→ THE REQUEST
Reproduce the lines of the records exactly, beginning with the line that contains "Task: Click the blue plus to add dimension" and ending after the final line of the records. Omit the pictures from your output.

■ ■ ■ ■

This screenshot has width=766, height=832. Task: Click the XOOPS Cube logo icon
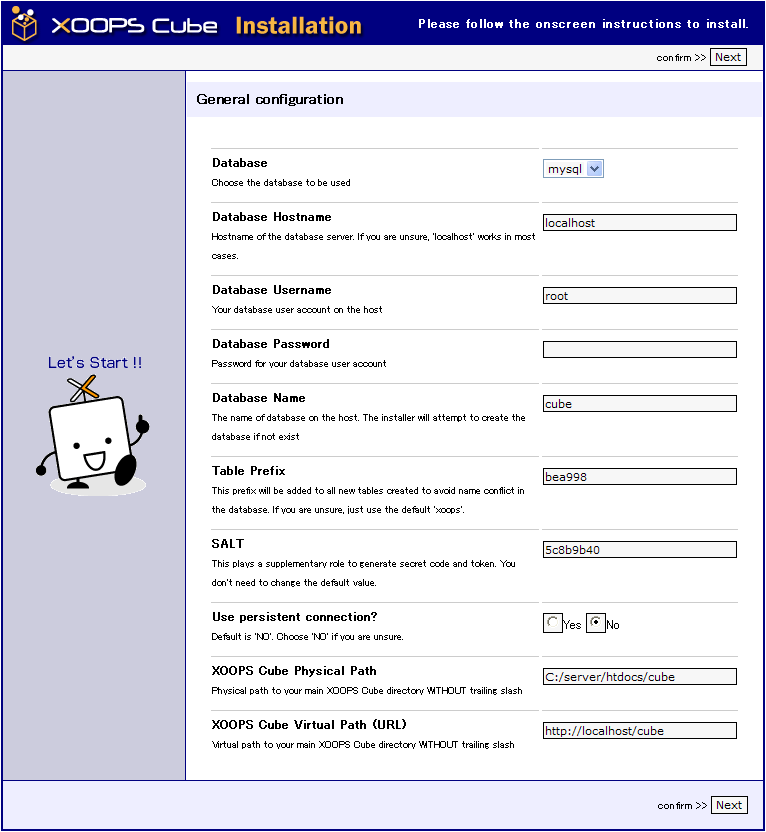point(25,23)
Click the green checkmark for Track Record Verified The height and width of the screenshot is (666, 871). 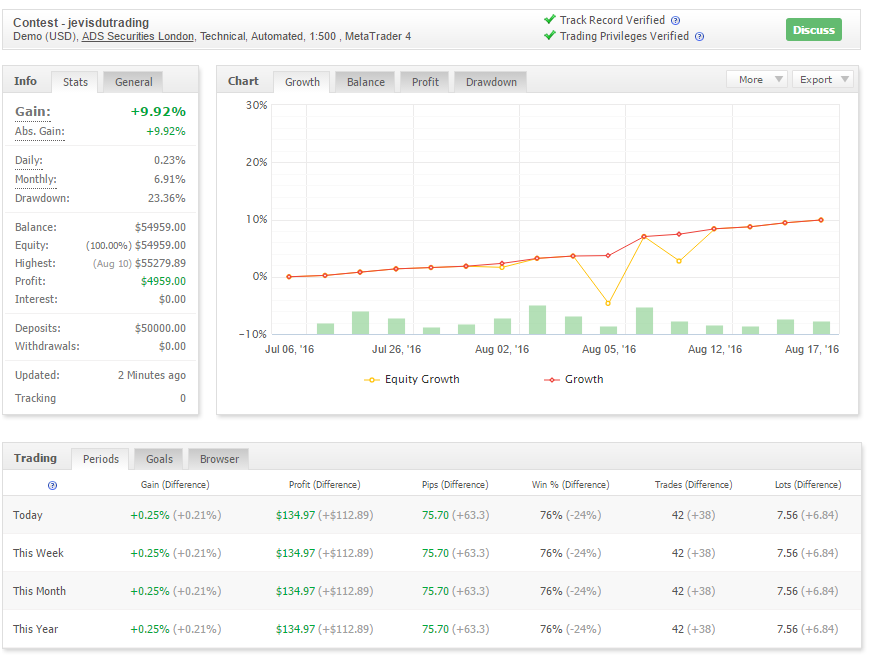click(x=549, y=19)
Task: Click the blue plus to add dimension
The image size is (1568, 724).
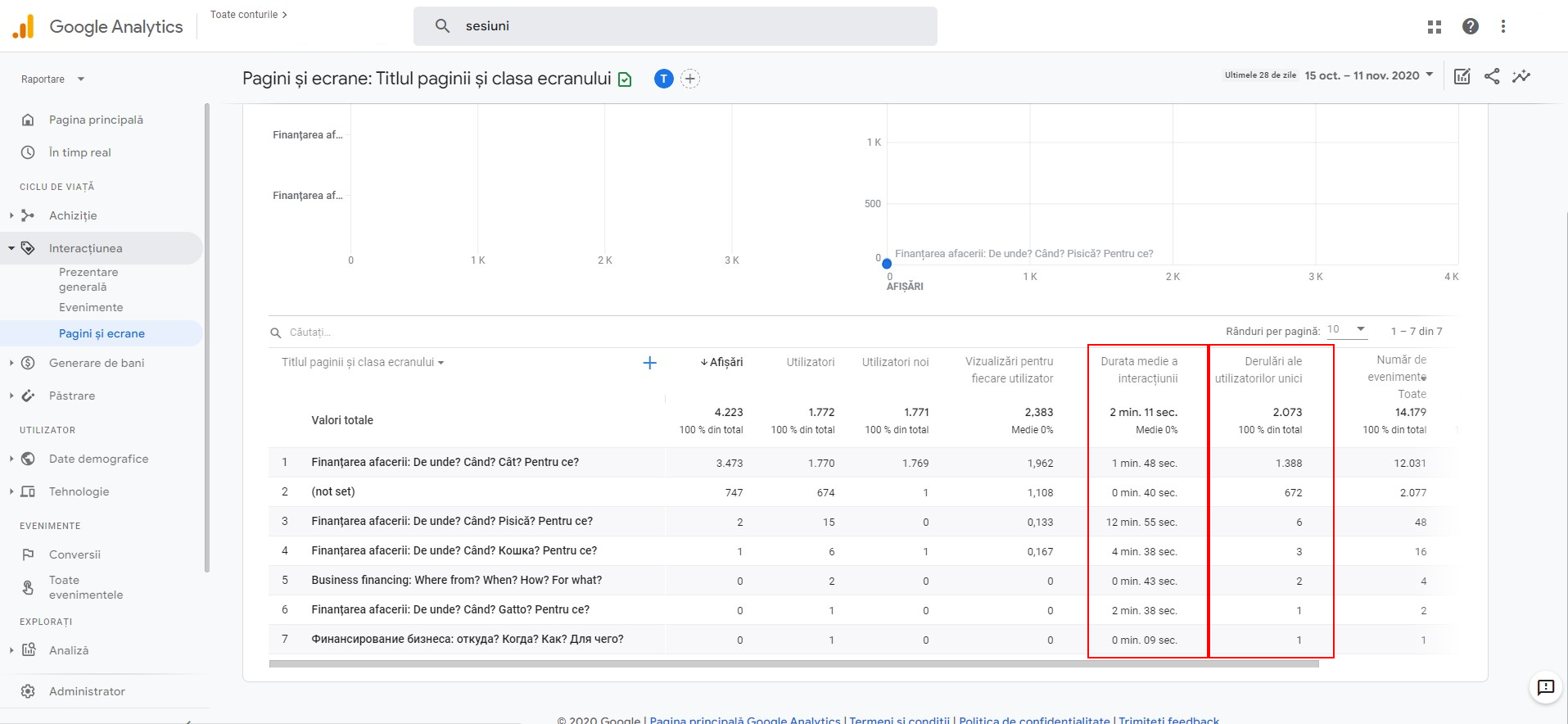Action: coord(649,363)
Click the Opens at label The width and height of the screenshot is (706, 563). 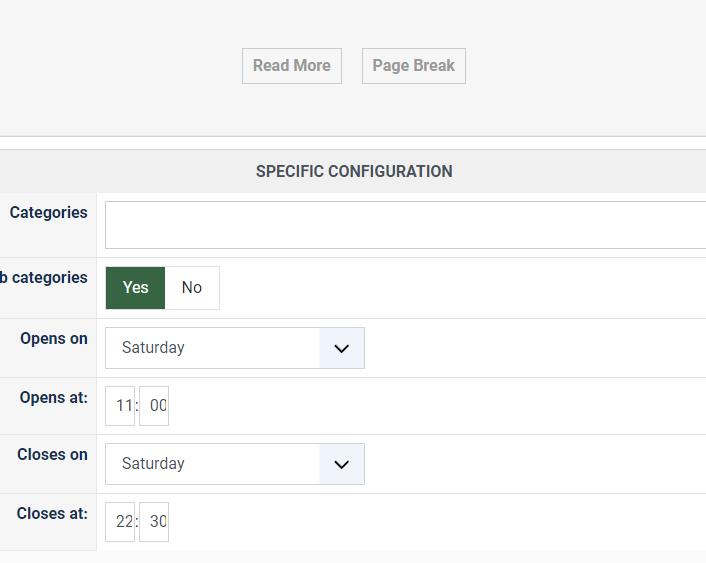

■ ■ ■ ■

→ SOLUTION TO THE EXERCISE
Task: Click the blue plus to add dimension
The image size is (1568, 724).
Action: coord(649,363)
Click the Opens at label The width and height of the screenshot is (706, 563). 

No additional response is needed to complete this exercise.